Mais les discussions sur la reconnaissance des journalistes par les instances publiques et le public ne s’arrêtent pas à cette période. Elles sont récurrentes. Des démarches sont ainsi réalisées, en 1961, par le président de l’U.C.J.L.F., auprès du procureur général, pour l’obtention d’une carte officielle de presse, sur le modèle de la commission de la carte en France. Mais l’idée d’une ingérence des pouvoirs publics dans les questions de la presse rebute le milieu, celui-ci semble préférer l’option d’une délivrance de la carte de presse par un éventuel Conseil de presse (U.C.J.L.F., 1966b : 8). C’est ainsi que lors des discussions de l’Union sur l’éventualité de la création d’un Conseil de presse (1965-66), l’idée de l’émission d’une carte de presse refait réellement surface. L’Union souhaite que soit établie une carte à valeur universelle qui permette d’identifier les journalistes professionnels et de ne pas laisser aux mains de diverses institutions et pouvoirs publics le soin de délivrer ces cartes de presse (U.C.J.L.F., 1966b : 7).
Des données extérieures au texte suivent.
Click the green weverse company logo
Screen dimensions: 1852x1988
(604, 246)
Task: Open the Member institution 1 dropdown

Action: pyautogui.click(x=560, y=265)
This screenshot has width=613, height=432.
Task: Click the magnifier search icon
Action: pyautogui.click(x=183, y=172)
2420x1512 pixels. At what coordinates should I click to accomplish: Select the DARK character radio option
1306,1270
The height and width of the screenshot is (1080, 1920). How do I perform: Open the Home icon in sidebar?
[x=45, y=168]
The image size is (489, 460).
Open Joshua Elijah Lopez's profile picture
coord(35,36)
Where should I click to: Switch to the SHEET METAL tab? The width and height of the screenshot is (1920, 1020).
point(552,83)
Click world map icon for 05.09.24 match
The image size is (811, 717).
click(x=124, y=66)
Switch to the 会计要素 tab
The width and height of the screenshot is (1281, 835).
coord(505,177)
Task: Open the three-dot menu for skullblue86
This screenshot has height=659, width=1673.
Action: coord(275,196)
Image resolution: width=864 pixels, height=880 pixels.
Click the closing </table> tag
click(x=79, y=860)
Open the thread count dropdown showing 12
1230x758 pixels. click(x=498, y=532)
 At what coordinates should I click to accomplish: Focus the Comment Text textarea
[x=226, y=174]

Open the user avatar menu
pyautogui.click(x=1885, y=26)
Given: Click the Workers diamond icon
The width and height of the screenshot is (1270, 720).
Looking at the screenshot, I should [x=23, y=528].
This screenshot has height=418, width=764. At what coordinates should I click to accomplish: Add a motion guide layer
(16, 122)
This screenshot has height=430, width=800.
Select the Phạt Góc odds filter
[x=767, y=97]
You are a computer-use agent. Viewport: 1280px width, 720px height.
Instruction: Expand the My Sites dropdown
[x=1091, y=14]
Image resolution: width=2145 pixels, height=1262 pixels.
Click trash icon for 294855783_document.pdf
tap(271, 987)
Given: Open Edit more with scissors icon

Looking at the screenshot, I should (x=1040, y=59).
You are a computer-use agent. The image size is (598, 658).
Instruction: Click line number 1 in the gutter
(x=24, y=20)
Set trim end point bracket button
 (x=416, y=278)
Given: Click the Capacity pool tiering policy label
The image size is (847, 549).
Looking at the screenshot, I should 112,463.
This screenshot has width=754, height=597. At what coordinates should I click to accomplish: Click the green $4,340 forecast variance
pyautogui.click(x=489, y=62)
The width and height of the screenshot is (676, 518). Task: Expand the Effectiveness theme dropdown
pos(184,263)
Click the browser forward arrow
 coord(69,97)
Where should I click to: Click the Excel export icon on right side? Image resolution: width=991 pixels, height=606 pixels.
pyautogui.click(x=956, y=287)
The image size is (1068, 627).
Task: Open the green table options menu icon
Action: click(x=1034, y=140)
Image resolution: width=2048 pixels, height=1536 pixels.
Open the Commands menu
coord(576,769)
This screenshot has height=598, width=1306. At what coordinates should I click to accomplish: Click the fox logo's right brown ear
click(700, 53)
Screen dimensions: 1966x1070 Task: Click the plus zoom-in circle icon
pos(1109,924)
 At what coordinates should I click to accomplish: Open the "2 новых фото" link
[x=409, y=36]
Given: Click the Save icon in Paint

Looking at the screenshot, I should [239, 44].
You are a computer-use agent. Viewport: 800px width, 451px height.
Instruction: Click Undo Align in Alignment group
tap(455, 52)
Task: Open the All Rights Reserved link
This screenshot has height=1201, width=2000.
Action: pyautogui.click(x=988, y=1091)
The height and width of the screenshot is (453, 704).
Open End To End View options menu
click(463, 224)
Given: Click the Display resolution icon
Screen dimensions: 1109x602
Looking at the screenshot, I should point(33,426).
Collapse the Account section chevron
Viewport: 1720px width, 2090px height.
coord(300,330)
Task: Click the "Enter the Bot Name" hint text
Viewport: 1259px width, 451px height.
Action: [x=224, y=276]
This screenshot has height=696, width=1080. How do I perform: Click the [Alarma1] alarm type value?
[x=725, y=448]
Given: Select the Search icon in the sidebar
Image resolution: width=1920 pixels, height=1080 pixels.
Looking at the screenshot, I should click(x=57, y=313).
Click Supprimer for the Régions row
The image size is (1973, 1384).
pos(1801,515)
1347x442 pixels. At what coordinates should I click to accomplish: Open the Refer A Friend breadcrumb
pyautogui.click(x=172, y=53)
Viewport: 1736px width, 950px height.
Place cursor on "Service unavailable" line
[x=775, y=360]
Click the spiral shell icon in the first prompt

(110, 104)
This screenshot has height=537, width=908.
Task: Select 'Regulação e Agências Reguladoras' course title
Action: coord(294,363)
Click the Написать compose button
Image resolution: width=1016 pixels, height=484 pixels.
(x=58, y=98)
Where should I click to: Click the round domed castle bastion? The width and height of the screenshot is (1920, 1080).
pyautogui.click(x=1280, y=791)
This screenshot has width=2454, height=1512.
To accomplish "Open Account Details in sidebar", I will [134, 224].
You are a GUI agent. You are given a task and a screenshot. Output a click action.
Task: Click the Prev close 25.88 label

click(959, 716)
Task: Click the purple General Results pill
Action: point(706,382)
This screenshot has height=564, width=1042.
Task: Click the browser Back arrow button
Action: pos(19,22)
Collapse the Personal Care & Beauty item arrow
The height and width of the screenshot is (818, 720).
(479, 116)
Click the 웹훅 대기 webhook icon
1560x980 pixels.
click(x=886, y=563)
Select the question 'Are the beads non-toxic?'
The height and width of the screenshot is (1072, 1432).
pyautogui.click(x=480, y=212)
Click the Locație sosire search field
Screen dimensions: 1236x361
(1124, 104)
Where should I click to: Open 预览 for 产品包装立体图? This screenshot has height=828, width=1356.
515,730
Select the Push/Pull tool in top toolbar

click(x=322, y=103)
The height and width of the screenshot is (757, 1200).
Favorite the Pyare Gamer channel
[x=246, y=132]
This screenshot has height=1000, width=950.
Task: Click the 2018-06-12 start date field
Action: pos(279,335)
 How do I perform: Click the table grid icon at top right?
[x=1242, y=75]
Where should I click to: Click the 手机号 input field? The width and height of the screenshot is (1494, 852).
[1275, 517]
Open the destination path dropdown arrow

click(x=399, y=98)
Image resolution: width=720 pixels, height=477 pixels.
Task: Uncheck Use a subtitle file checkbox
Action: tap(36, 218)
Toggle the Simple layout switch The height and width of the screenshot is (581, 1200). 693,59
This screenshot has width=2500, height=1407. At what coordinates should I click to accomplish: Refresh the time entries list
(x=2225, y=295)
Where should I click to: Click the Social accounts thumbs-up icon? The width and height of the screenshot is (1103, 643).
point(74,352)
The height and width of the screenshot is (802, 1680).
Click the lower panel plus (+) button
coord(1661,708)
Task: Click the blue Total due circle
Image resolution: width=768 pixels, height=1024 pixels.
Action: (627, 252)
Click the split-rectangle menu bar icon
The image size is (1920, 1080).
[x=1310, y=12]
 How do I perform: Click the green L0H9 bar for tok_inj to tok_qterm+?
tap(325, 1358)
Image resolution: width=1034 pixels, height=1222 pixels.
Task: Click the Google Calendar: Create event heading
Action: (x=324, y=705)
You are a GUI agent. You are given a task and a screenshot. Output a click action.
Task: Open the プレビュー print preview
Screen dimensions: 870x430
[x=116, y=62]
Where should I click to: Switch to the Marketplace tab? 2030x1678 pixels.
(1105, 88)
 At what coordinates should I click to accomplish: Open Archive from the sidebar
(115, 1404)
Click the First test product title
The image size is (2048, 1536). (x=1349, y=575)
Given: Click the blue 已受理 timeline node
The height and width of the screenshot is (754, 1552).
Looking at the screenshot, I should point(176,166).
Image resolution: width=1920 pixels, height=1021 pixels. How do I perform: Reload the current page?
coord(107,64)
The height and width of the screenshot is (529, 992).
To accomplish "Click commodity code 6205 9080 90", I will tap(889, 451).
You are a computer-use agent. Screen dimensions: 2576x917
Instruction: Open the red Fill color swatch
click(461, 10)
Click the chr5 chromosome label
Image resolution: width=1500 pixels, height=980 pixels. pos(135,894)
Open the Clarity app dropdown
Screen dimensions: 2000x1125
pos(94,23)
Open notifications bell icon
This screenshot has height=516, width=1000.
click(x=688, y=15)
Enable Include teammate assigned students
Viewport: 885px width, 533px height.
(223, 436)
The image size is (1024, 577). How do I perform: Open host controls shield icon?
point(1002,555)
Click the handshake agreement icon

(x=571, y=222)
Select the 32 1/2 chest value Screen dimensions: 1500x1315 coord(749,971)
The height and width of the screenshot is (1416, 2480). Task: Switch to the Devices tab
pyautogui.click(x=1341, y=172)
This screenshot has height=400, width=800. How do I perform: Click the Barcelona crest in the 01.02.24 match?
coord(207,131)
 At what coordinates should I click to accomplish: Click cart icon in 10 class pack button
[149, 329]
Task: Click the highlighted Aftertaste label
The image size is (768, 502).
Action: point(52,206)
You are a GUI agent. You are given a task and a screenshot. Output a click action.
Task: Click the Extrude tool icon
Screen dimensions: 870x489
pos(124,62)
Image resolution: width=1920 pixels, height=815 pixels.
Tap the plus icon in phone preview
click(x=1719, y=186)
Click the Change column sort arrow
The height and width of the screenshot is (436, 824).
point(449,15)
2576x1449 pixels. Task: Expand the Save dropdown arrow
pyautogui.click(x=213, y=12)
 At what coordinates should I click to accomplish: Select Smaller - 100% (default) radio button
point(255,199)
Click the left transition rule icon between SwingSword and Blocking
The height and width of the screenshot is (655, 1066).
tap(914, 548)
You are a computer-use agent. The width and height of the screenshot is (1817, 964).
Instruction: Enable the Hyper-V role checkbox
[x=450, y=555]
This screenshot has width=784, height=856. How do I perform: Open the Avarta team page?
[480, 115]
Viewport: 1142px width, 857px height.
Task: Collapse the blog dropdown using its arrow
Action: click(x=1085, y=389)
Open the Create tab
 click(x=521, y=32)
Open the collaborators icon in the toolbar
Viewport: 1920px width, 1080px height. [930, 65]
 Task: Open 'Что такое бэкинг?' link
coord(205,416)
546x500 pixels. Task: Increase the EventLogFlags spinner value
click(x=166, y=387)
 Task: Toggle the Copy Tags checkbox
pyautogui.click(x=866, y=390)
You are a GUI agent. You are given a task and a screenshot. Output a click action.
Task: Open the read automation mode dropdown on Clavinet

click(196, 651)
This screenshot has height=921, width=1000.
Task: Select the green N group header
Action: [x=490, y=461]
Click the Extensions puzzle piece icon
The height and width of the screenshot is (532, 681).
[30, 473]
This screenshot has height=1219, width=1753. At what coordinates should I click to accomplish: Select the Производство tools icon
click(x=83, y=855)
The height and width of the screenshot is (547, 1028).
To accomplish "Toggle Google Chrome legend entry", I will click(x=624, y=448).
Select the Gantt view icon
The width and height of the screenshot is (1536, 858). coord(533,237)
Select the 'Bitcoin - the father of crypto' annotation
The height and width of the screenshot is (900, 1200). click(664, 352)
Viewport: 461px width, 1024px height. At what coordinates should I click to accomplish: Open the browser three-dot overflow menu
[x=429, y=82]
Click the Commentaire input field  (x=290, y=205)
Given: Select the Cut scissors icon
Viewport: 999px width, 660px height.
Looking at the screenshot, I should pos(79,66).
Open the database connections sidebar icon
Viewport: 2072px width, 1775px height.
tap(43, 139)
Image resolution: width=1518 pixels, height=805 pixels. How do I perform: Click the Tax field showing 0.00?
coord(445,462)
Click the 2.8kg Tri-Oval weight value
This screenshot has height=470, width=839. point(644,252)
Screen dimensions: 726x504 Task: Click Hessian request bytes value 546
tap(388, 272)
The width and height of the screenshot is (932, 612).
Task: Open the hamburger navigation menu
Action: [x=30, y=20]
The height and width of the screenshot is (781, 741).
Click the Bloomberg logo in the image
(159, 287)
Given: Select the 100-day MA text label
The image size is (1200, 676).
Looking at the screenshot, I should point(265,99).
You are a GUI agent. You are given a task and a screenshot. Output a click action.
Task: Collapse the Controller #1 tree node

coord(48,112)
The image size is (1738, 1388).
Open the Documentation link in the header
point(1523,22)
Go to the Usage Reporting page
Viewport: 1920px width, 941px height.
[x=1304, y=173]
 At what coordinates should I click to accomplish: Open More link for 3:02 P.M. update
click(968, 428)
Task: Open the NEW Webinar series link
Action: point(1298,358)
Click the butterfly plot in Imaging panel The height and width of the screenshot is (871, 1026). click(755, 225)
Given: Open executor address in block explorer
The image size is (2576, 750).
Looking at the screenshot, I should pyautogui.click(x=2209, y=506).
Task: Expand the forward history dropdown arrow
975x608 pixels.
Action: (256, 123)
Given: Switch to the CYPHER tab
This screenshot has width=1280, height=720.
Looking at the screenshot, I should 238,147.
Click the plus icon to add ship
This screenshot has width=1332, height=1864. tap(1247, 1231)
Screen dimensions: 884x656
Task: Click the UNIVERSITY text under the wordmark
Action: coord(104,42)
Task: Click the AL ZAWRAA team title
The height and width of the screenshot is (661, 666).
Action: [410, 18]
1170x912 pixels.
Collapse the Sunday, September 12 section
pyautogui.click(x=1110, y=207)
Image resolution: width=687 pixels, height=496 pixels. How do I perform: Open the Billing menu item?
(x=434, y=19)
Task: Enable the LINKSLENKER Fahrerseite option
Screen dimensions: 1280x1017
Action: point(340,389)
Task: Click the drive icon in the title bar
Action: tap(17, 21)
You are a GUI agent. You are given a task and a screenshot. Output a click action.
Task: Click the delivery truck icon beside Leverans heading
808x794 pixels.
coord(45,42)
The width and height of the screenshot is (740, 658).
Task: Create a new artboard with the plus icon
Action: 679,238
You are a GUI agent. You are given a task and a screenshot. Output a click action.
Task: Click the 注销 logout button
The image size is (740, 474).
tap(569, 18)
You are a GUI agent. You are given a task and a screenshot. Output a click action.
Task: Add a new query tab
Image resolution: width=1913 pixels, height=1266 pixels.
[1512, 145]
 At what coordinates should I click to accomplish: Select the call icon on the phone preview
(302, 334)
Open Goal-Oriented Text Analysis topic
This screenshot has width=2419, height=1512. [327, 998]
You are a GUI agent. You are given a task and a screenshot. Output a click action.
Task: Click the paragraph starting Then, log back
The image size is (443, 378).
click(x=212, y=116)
Un court mémoire à ce sujet est d’ailleurs présenté au secrétaire du Premier ministre, en 1967, en provenance de l’Union et de l’Alliance canadienne des syndicats de journalistes (A.C.S.J.)53. Dans la lettre accompagnant le mémoire, les propos semblent très encourageants puisque qu’il est indiqué que « le gouvernement semble à première vue favorable à ce projet » (U.C.J.L.F.-A.C.S.J., 1967 : 1). L’argumentaire de ce mémoire repose sur les moyens de faciliter le métier des journalistes et surtout de « se distinguer nettement d’éléments douteux qui utilisent abusivement le titre et réclament les privilèges de journaliste »54 (U.C.J.L.F.-A.C.S.J., 1967 : 2). Dans ce document, la stratégie est modifiée. L’Union et l’Alliance ne souhaitent plus que ce soit l’éventuel Conseil de presse qui soit chargé de délivrer cette carte, mais bien qu’elle soit émise par le gouvernement du Québec. Le titulaire de la carte serait capable de prouver qu’il tire la majeure partie de ses revenus de son exercice et qu’il respecte « les normes généralement admises de l’éthique professionnelle » (U.C.J.L.F.-A.C.S.J., 1967 : 3). À cet effet, une commission de la carte serait formée et constituée de deux sections, l’une francophone, l’autre anglophone et composée de représentants désignés par les employeurs, par l’U.C.J.L.F. et par l’Alliance canadienne des syndicats de journalistes.

Cette idée récurrente d’une création de la carte de presse est renforcée, à cette époque, par des difficultés rencontrées par les journalistes pour accéder à certains événements, notamment à des grèves, ainsi qu’à la tenue de l’Exposition universelle de 1967 à Montréal.

Ces différents textes sont extrêmement révélateurs de la conception de la profession telle qu’envisagée par l’U.C.J.L.F., et représentent une trace importante de la volonté de reconnaissance officielle du groupe des journalistes du Québec. Les discours autour d’une charte, de la formation et d’un conseil de Presse marquent les questions d’ordre professionnel véhiculées par le groupe. Ils ne parviennent pas encore à déboucher sur des gestes concrets, mais commencent à poser les bases des actions du groupe dans les années 1960.

53 Cette Alliance est fondée en octobre 1963 (Tiré à part, 1968 : 2, art.1) et est détaillée dans les

prochains paragraphes.

54 Cette insistance sur les citations portant sur les ‘éléments douteux’, donc sur les frontières du

métier, peut paraître redondante, mais elle est volontaire et sera explicitée plus en avant dans cette partie de thèse.